Uso de inoculantes exige manejo integrado no sistema produtivo

Segundo a pesquisadora, o desempenho dos inoculantes depende diretamente das condições do solo, da cultura e das práticas de manejo adotadas na propriedade.

“O desempenho dessas tecnologias depende de fatores como tipo de solo, cultura, condições ambientais e práticas de manejo. É fundamental integrá-las com adubação equilibrada, plantio direto e aumento da matéria orgânica”, destaca Christiane.

Abisolo reforça importância da integração de tecnologias

Para o presidente do Conselho Deliberativo da Abisolo, Roberto Levrero, o tema reflete um desafio estrutural da agricultura brasileira.

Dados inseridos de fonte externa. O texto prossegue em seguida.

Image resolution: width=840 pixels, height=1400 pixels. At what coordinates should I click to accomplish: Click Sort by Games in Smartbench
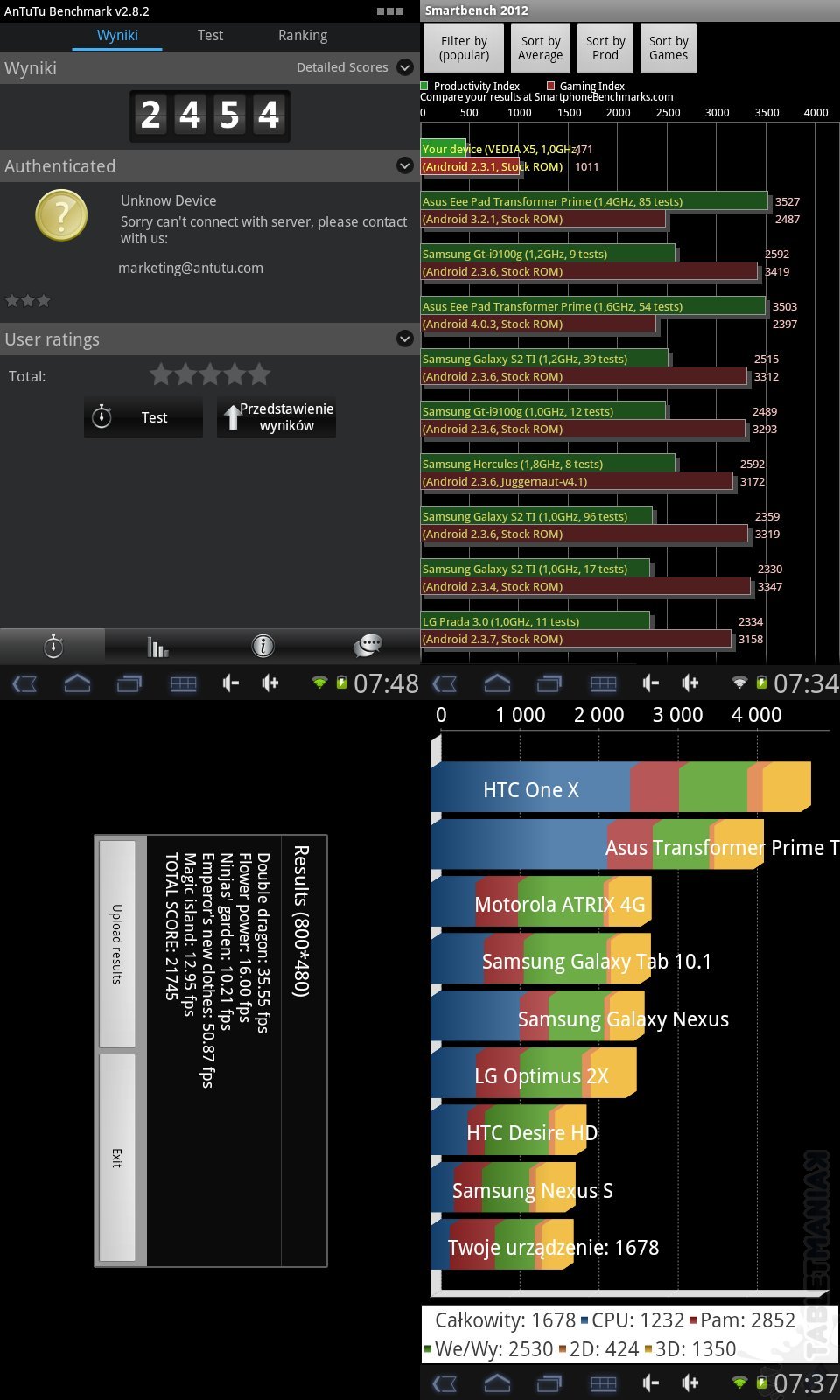coord(668,48)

“A baixa eficiência do fósforo nos solos tropicais é uma questão estrutural. Tecnologias como os inoculantes contribuem para melhorar o aproveitamento desse nutriente, mas devem ser usadas de forma integrada ao sistema produtivo”, afirma.

O avanço das soluções biológicas para fósforo representa um importante passo para a agricultura tropical, mas especialistas reforçam que o ganho real de eficiência depende da integração entre tecnologias, manejo adequado do solo e estratégias nutricionais equilibradas.